The yml files are in the following format:
id: filedValue1~ filedValue2~ ... filedValueN
There are around 90 fields after I joined all the yml files with logstash message, and after joining, the message volume is around 1.2kb
When the messages gets fast, like around 40 messages per second, the cpu usage goes above 70%, and logstash stops working.
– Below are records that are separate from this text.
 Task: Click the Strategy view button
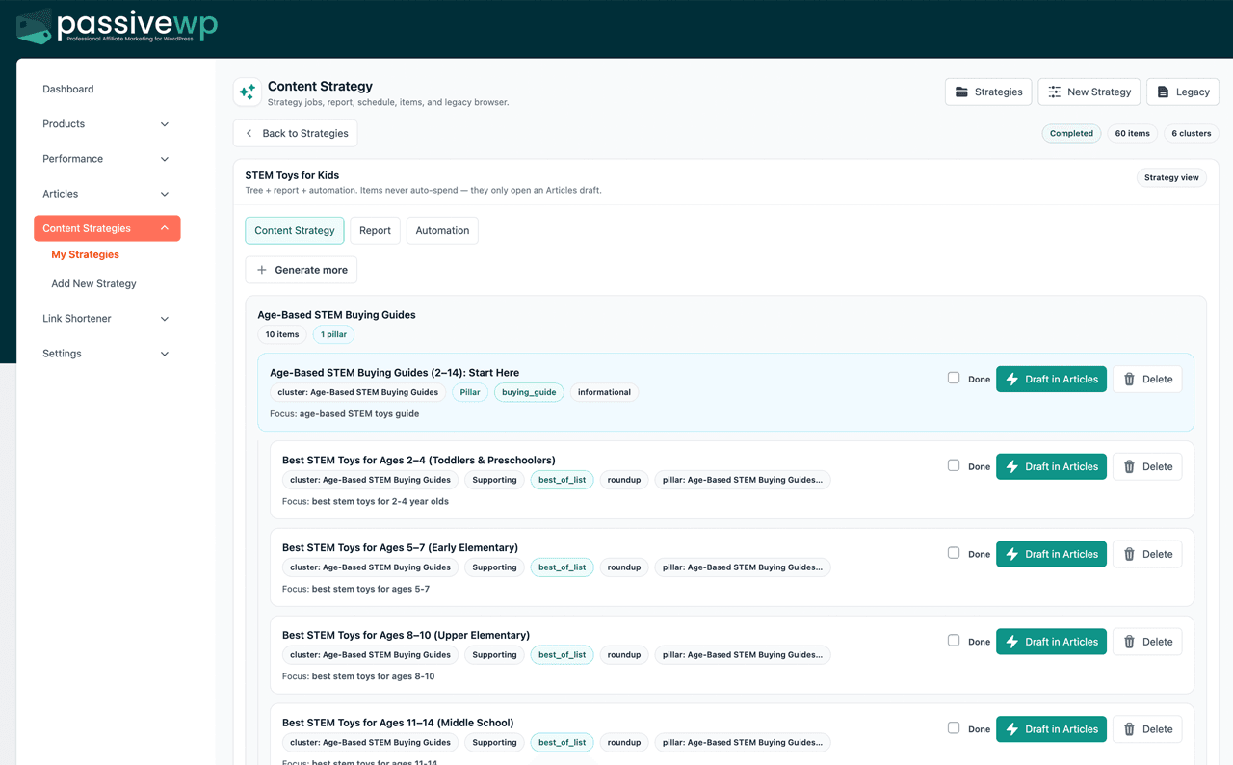click(x=1171, y=177)
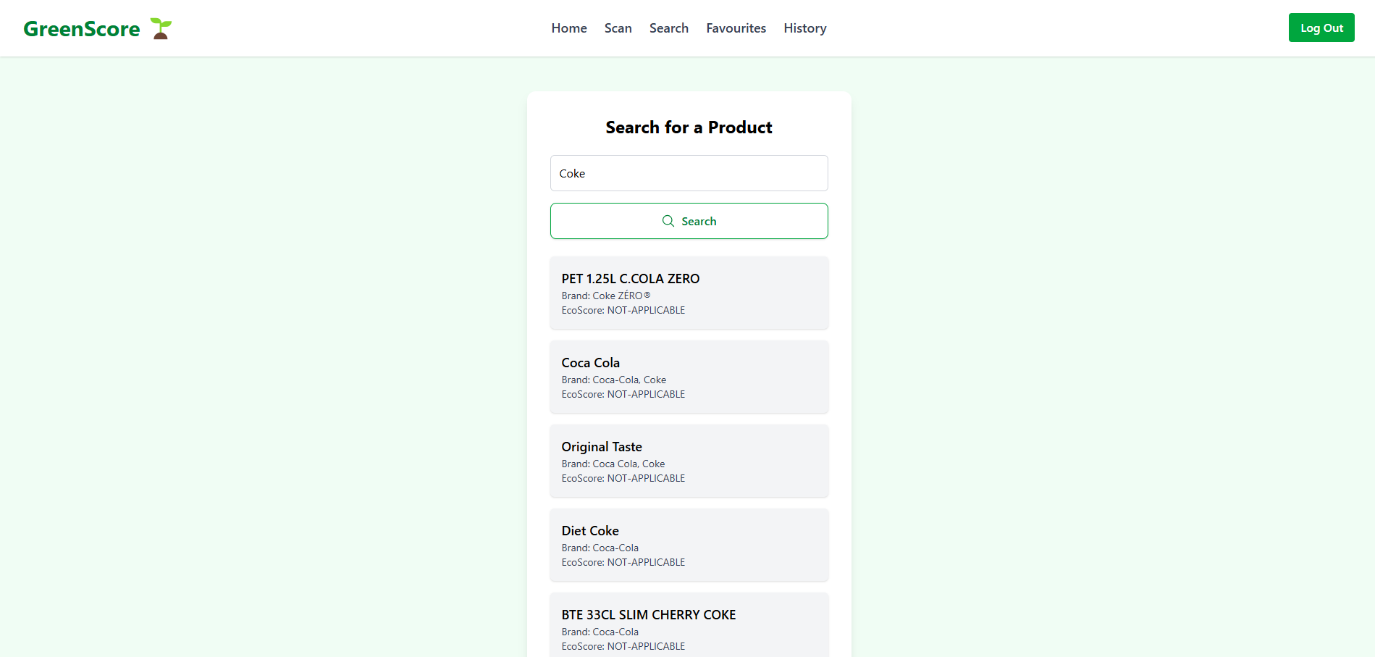
Task: Click the Search for a Product heading
Action: coord(689,127)
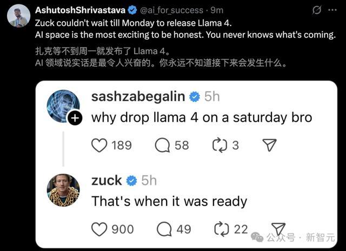Repost sashzabegalin's llama 4 post
The width and height of the screenshot is (346, 251).
click(x=219, y=145)
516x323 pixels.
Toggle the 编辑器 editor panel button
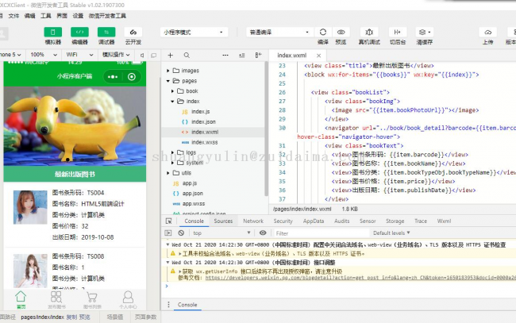(79, 33)
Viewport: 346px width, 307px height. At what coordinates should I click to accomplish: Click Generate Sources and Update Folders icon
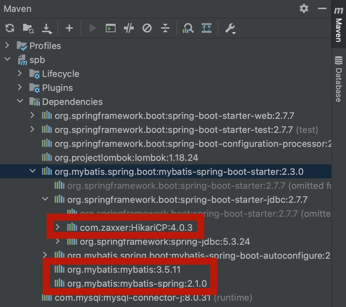[x=28, y=28]
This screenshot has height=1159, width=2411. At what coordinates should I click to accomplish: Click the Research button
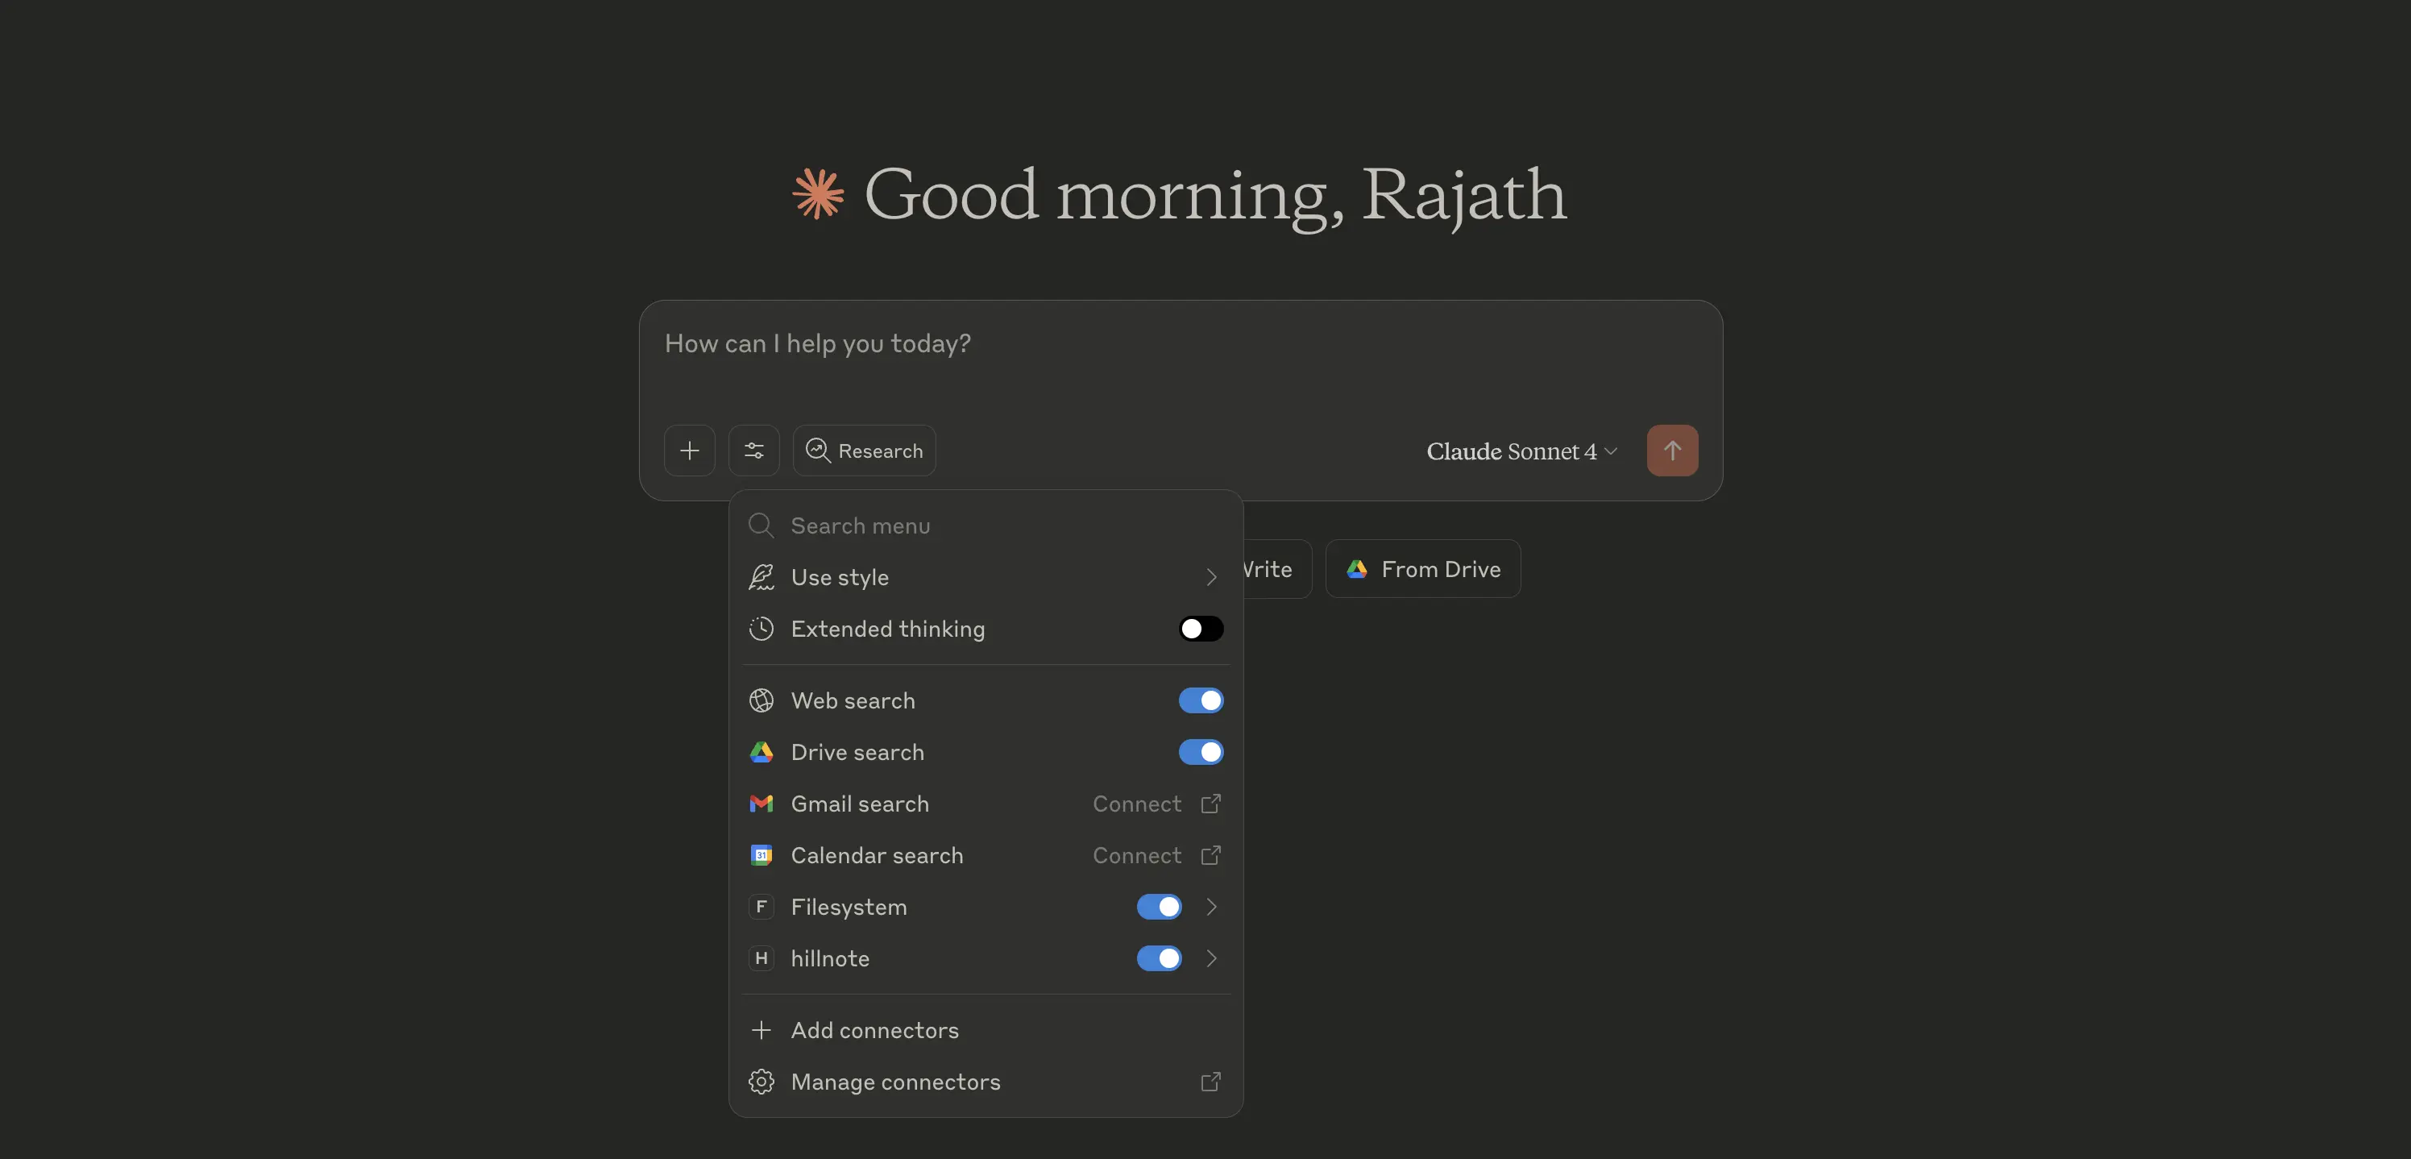point(864,450)
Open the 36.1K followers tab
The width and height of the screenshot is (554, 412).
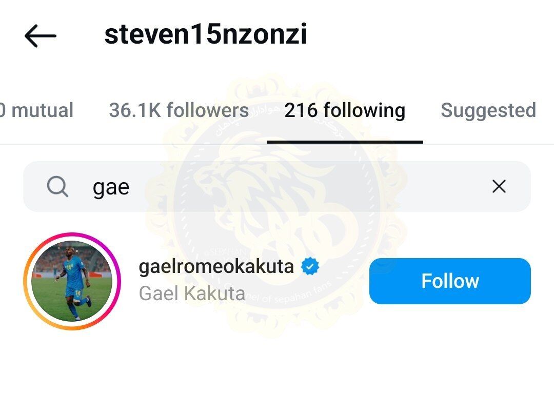pos(179,110)
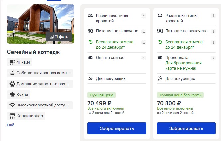Book the 70 800 ₽ no-card offer
This screenshot has height=141, width=221.
click(x=186, y=128)
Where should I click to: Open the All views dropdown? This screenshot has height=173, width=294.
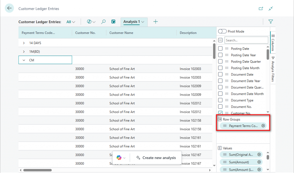[71, 22]
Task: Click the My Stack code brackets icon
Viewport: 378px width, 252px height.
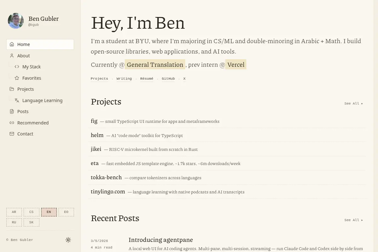Action: [17, 67]
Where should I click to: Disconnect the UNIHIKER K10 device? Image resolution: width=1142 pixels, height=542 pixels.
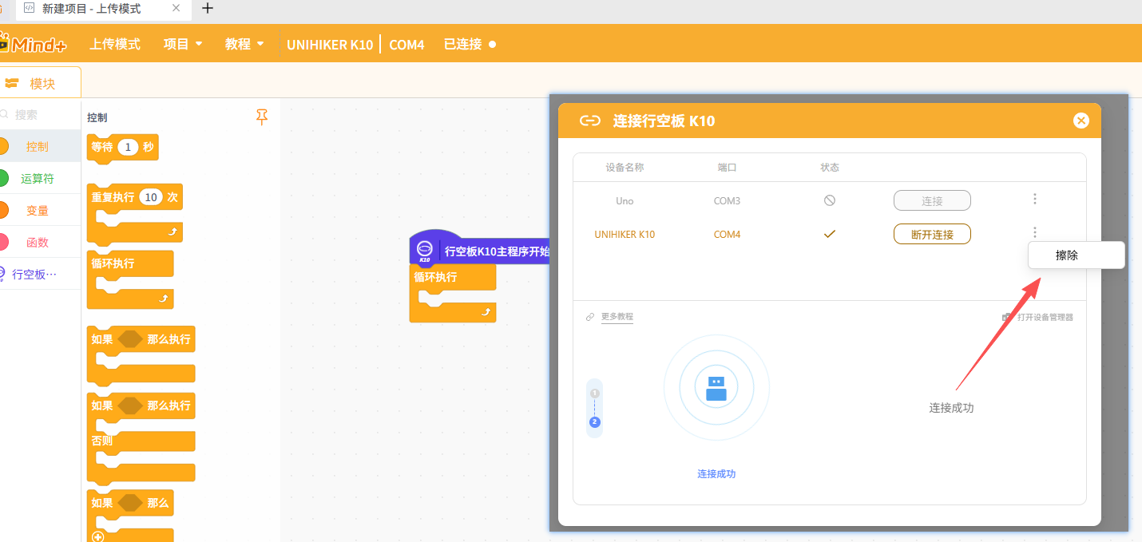point(931,234)
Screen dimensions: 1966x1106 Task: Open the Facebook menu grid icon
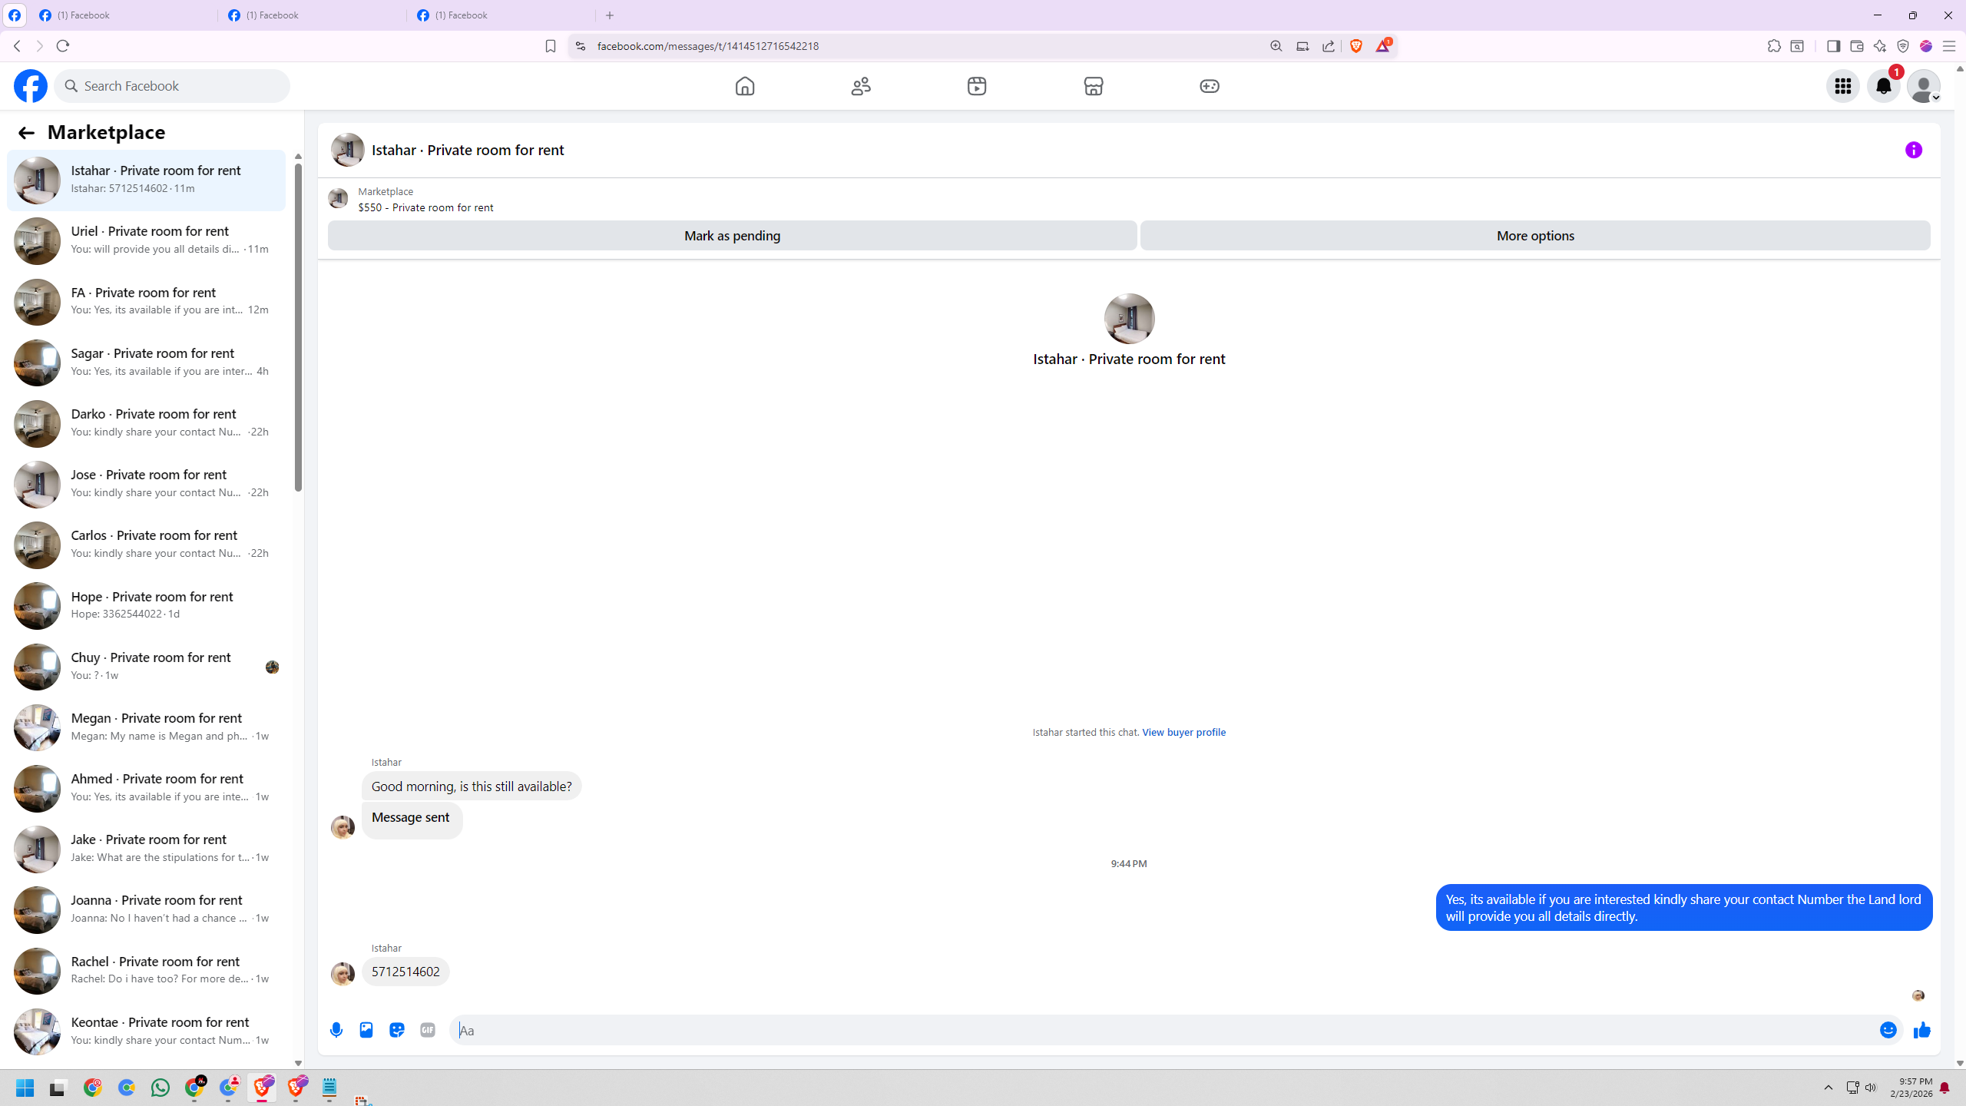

The following is logstash code.
input {
beats {
port => 5044
codec => "json"
}
}
filter {
json { source => "message” }
if [join_id1]
{
#enrich data by adding creative information
translate {
field => " join_id1"
destination => "join1_dict"
dictionary_path => "enriched_data1.yml"
refresh_interval => 300
}
grok {
match => { " join1_dict" => "%{GREEDYDATA:field1}~%{GREEDYDATA: field2}~%{GREEDYDATA:fieldn}"}
remove_field => ["join1_dict"]
}
}
if [join_id2]
{
#enrich data by adding creative information
translate {
field => " join_id2"
destination => "join2_dict"
dictionary_path => "enriched_data2.yml"
refresh_interval => 400
}
grok {
match => { " join2_dict" => "%{GREEDYDATA:field1}~%{GREEDYDATA: field2}~%{GREEDYDATA:fieldn}"}
remove_field => ["join2_dict"]
}
}
if [join_id3]
{
#enrich data by adding creative information
translate {
field => " join_id3"
destination => "join3_dict"
dictionary_path => "enriched_data3.yml"
refresh_interval => 500
}
grok {
match => { " join3_dict" => "%{GREEDYDATA:field1}~%{GREEDYDATA: field2}~%{GREEDYDATA:fieldn}"}
remove_field => ["join3_dict"]
}
}
if [join_id4]
{
#enrich data by adding creative information
translate {
field => " join_id4"
destination => "join4_dict"
dictionary_path => "enriched_data4.yml"
refresh_interval => 350
}
grok {
match => { " join4_dict" => "%{GREEDYDATA:field1}~%{GREEDYDATA: field2}~%{GREEDYDATA:fieldn}"}
remove_field => ["join4_dict"]
}
}
output {
elasticsearch { … }
}
The following is the returned messages in command line:
The error on logstash side:
CircuitBreaker::rescuing exceptions {:name=>"Beats input", :exception=>LogStash::Inputs::Beats::InsertingToQueueTakeTooLong, :level=>:warn}
Beats input: The circuit breaker has detected a slowdown or stall in the pipeline, the input is closing the current connection and rejecting new connection until the pipeline recover. {:exception=>LogStash::Inputs::BeatsSupport::CircuitBreaker::HalfOpenBreaker, :level=>:warn}
Beats input: the pipeline is blocked, temporary refusing new connection. {:reconnect_backoff_sleep=>0.5, :level=>:warn}
The error on filebeat side:
2016/03/03 19:45:27.730998 single.go:76: INFO Error publishing events (retrying): EOF
2016/03/03 19:45:27.731022 single.go:152: INFO send fail
it would be good if logstash can chain the enrichment job as storm, so different worker does different part of data enrichment in an assembly line.
Is there any suggest you have to optimize data enrichment tasks?